▶ [Assignment]
Nothing should appear in the answer except the lines from the one containing "Limited Edition T (795, 98)" through the end of the records below, written out exactly.

(Saved data entries)
•••

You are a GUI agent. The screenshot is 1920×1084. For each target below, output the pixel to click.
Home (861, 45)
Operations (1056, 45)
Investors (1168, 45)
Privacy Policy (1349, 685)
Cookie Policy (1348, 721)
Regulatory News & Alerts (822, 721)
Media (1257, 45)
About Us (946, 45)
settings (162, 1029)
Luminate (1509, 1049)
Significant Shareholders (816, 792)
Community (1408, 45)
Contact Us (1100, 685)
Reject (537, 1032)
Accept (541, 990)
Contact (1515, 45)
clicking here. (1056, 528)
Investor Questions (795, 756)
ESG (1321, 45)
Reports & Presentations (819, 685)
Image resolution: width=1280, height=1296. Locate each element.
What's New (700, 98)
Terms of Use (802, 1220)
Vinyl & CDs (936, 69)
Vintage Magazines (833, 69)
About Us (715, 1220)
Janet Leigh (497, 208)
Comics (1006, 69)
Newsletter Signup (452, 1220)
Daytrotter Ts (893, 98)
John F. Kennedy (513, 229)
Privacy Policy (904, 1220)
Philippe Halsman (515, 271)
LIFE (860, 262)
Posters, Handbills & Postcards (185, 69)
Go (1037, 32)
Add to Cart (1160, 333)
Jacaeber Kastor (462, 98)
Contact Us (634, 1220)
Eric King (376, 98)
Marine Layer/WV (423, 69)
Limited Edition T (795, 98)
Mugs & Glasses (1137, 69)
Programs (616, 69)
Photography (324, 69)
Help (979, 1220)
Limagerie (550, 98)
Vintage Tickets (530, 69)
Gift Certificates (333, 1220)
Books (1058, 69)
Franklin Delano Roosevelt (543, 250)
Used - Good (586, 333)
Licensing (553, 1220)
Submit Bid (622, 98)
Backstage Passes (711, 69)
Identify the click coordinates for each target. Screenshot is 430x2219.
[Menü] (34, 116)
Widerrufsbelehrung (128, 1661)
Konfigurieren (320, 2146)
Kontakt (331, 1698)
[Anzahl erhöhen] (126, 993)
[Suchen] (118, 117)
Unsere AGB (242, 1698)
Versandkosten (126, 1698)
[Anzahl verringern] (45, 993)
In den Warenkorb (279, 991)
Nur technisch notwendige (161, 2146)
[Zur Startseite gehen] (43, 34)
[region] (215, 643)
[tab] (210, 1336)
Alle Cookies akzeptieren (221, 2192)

•••

▶ [Answer box]
Limited Edition T (795, 98)
Mugs & Glasses (1137, 69)
Programs (616, 69)
Photography (324, 69)
Help (979, 1220)
Limagerie (550, 98)
Vintage Tickets (530, 69)
Gift Certificates (333, 1220)
Books (1058, 69)
Franklin Delano Roosevelt (543, 250)
Used - Good (586, 333)
Licensing (553, 1220)
Submit Bid (622, 98)
Backstage Passes (711, 69)
Identify the click coordinates for each target. Screenshot is 430x2219.
[Menü] (34, 116)
Widerrufsbelehrung (128, 1661)
Konfigurieren (320, 2146)
Kontakt (331, 1698)
[Anzahl erhöhen] (126, 993)
[Suchen] (118, 117)
Unsere AGB (242, 1698)
Versandkosten (126, 1698)
[Anzahl verringern] (45, 993)
In den Warenkorb (279, 991)
Nur technisch notwendige (161, 2146)
[Zur Startseite gehen] (43, 34)
[region] (215, 643)
[tab] (210, 1336)
Alle Cookies akzeptieren (221, 2192)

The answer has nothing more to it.